The corollary that catches operators specifically: AI does not get a discount on the bar. An agent that ships a quick fix bypassing your review process is not doing you a favour; it is degrading the operation under the same logic that would get a careless team member pulled aside. The orchestration is what enforces this — not the model, the orchestration.

7. Manage agents like you manage people

What works for humans works for agents. More context helps. Correction helps. Guidance helps. The management toolkit you’d run on a new hire is the same toolkit you run on an AI agent — and the orchestration is what lets you actually run it.

The arc is familiar. Early on the agent gets the long version: the goal, the constraints, the example, the bad pattern to avoid, the way you want it framed. You correct it the first few times the way you’d correct a new hire. You show the good answer and the bad one and let it learn from the contrast. You stay close.
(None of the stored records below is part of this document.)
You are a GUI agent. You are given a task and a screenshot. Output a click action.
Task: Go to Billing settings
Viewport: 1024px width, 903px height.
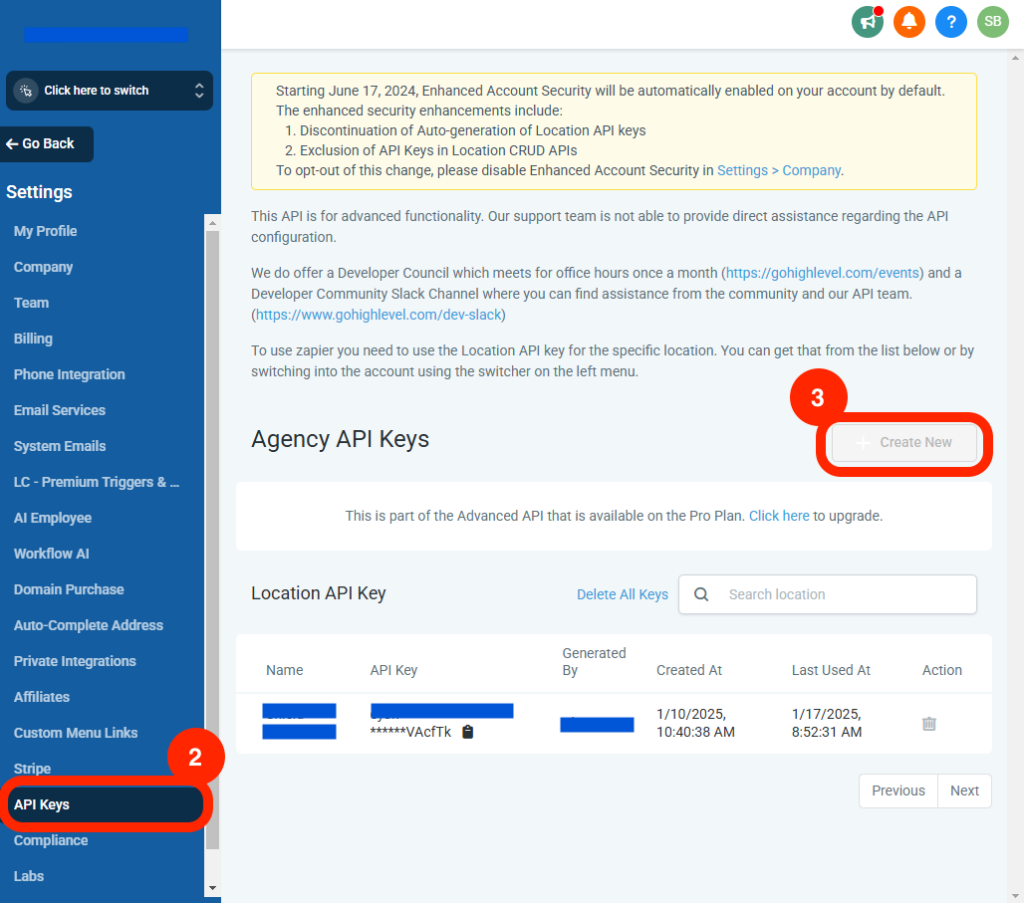click(33, 339)
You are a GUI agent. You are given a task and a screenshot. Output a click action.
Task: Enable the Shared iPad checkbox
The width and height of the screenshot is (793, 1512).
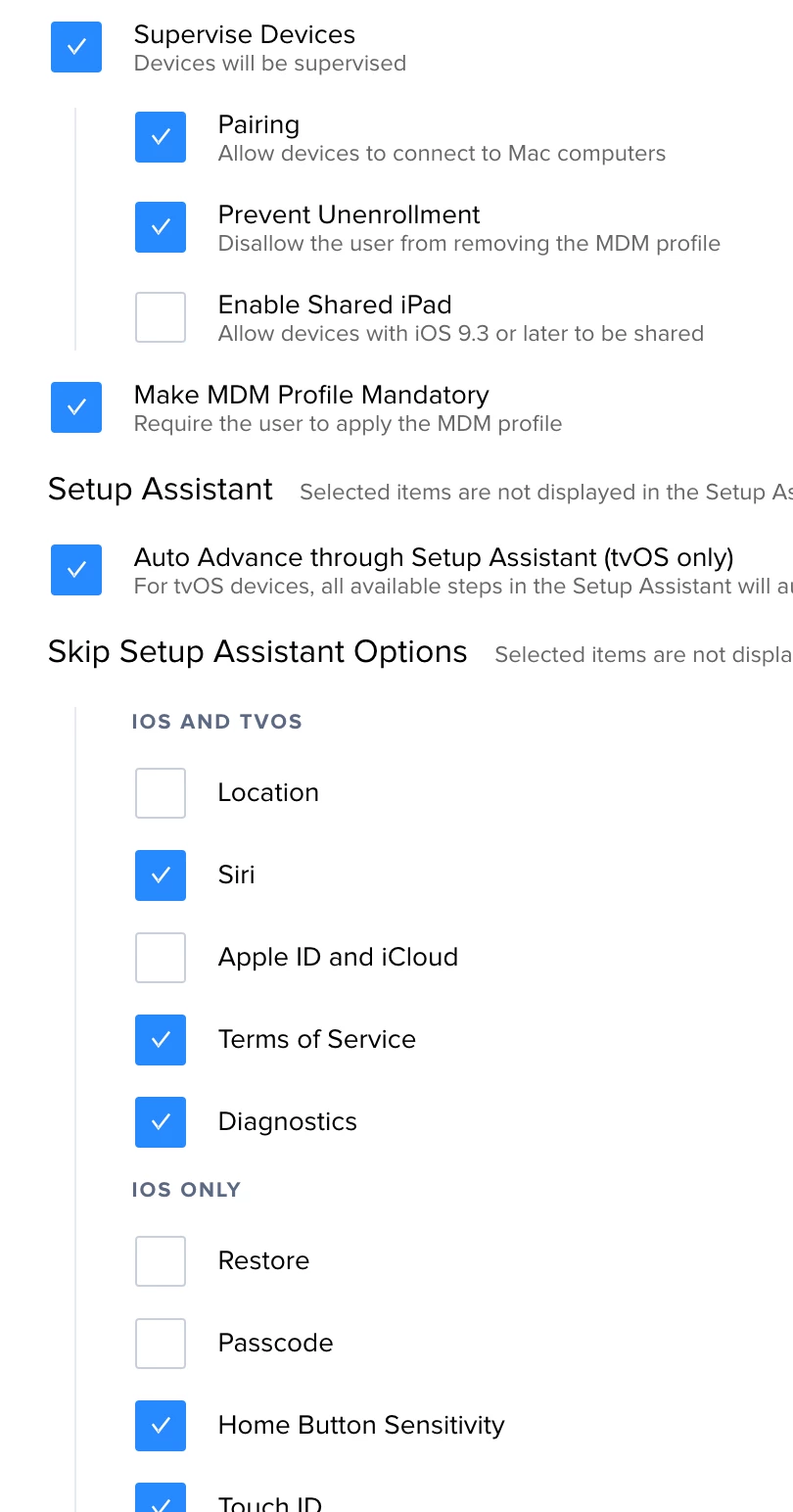[161, 317]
As the agent gets fluent in a class of work, abstract higher. The detailed SOP you wrote in week one becomes the macro invocation in week eight — handle this the way we handled X — and the agent fills in the procedural gap because it has the context to do so. You show once; you let it learn. The grip loosens the same way a manager lets autonomy expand once trust has been earned. This is how compounding actually shows up: the things you used to walk through line-by-line move to a one-line invocation.

The other half is specialisation beats generalism. A general-purpose agent that knows everything in your operation eventually drowns in the cross-traffic of conflicting instructions, half-relevant memory, and skills written for unrelated work. The fix is the same fix an organisation reaches for when a generalist starts getting diluted: hire a specialist, give them the narrow context they need, and route the right work to them.

Concretely — when a class of work is mature enough to have its own SOP, lift it out into a specialised sub-agent with its own prompt, its own tool budget, its own memory. The generalist agent steps up a level and orchestrates across specialists instead of trying to be all of them. You climb the abstraction; the cycle repeats. When the new abstraction starts to collapse under load, you delegate that layer too, and you climb again.

The whole orchestration ends up mirroring what well-run organisations do. Onboard with context. Correct in feedback loops. Document SOPs. Promote on demonstrated proficiency. Specialise when the generalist is overloaded. Manage the managers. None of this is novel management practice; what is new is that it now applies to software, not just to teams of people.


What this enables

The principles are not a posture. They are what makes the rest of the year compound.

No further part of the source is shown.